I do remember not wanting to dissect a frog and I wrote a letter saying my daughter could skip doing that. I felt they didn’t need to kill frogs just to give that experience to school kids, they could learn with plastic models.
I remember “The Invisible Man”. Or maybe it was the visible man!
Please tell me someone else had this!
So a group of students ran down a list of things that they want to do in the future. Some were insane–sushi? That’s the OPPOSITE of baking. haha There was something else. . . oh mozzarella sticks. I was like that’s deep frying and no way. But others we can do–soft pretzels, pizza, mac and cheese, Eton mess, and anything involving that Dubai chocolate stuff that I’ve never seen. I keep saying that it doesn’t have to be all sweet stuff and they ran with that idea.
So cool they’re thinking expansively! Maybe next year there will be not only a baking club but a cooking club too!
I really find your update encouraging, what with schools cutting back (or even dropping) Home Ec programs. It’s wonderful to hear that high school kids are interested in making things, rather than just heating up stuff.
I remember that book, but seeing it reminded me of a story (possibly fake) about an alarmed parent whose preschooler told them how much they liked playing “The Naked Man” game. Turns out the little one was talking about “Operation”. You know, this one:
And you should see some of the things that they make for our monthly bake sales. Some students are already very experienced in baking while others want to learn. It is all good. As long as they are having fun.

*Dataset section*.
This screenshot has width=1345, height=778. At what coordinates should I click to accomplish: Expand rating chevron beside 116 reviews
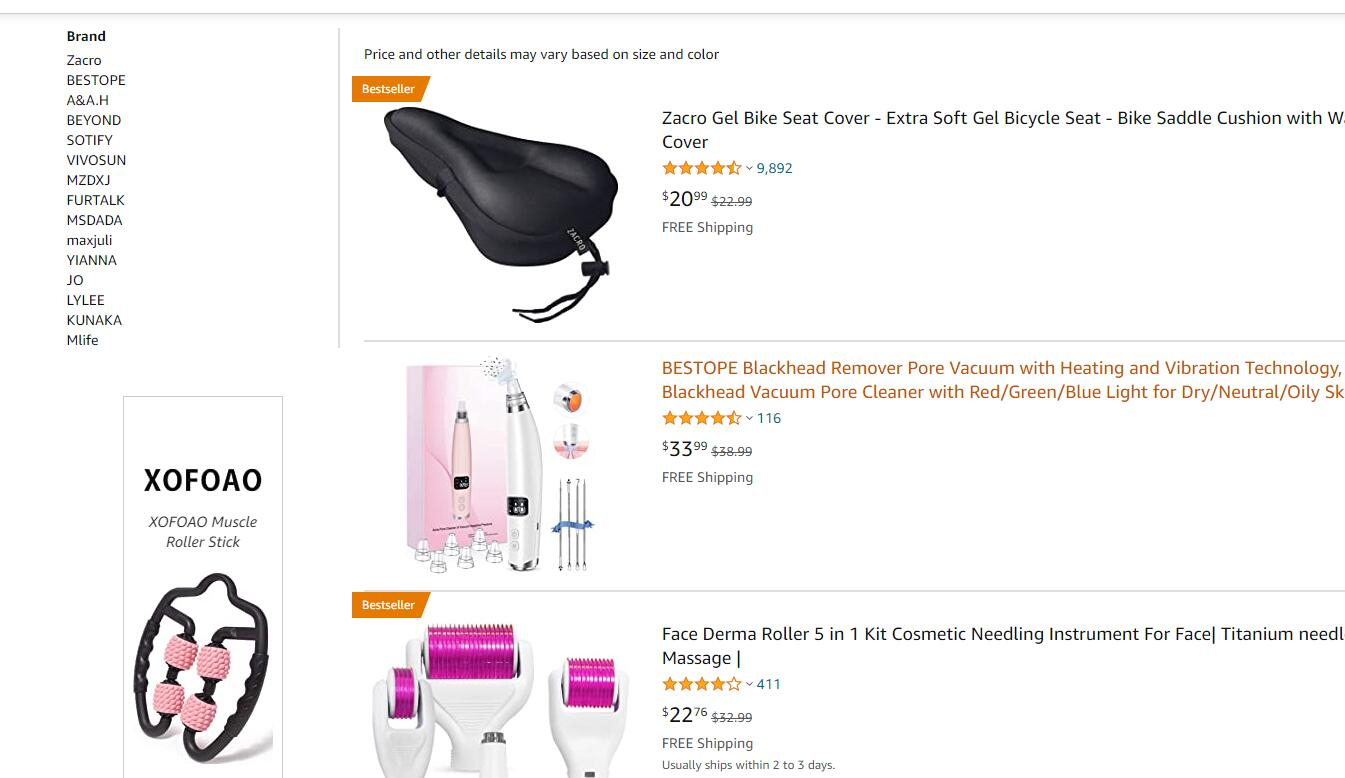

*Task instructions*.
1. From the comment thread about the school baking club, list every food the students suggested that the commenter says the club can make.
2. Please extend the comment thread about the school baking club with the next comment, picking up after its final line.
The listing is separate material and has nothing to do with the comment thread about the school baking club.

*In response*.
1.
- Soft pretzels
- Pizza
- Mac and cheese
- Eton mess
- Anything involving Dubai chocolate

2.
I’d love to do a cooking club but I wouldn’t do it as a volunteer position. #1–just no and #2–the union discourages people doing advisor positions for free because it establishes “past precedent” which means they can force you to keep doing it since you’ve done it in the past.
Maybe when the former advisor returns to work (assuming she returns to work), she can have the baking club back and you can start the cooking club. As a paid position, does the $600 include the expectation that you’ll buy supplies out of it, and any money left over is your stipend? Or do you get an allowance for supplies, too? (Apologies if you covered that in your original post.)
The $600 or $650 or whatever stipend is for me. There is no funding by the school/district but we do monthly bake sales to fundraise for supplies. There was $$ in the account already from last year but we’ve raised like $800 this year. The cinnamon roll project only cost $44 in ingredients/supplies. We have about $1000 in the account right now.
I’d take on a cooking club too if it was a paid position. I doubt she will want baking club back with an infant. For now I’m happy to include savory baked things along with sweet stuff.
So you turn it into a broader cooking club, continue to produce goodies to sell at bake sales, and use the proceeds to cook standing rib roasts and sushi (probably not the same time, though)!
I did a survey at the start of the year to see if there was interest in cooking too. Almost none but those were students who were mostly members with the former advisor. Maybe later in the year I’ll run it again. I’m definitely a better cook than baker!
I’ve made soft pretzels in the past. If you decide its something you and the class want to try, this is the recipe I use.
Soft Pretzels
I’ve expanded the number of cookies I freeze first, either the dough frozen in a log, or formed cookies frozen, then baked off.
Would that work for the club? Make and freeze one time, bake and (optionally decorate/stuff) eat the next session?
There are baked versions of mozzarella sticks - here’s one recipe
“Take out wrenched ankle!” went the operation commercial! I remember that too!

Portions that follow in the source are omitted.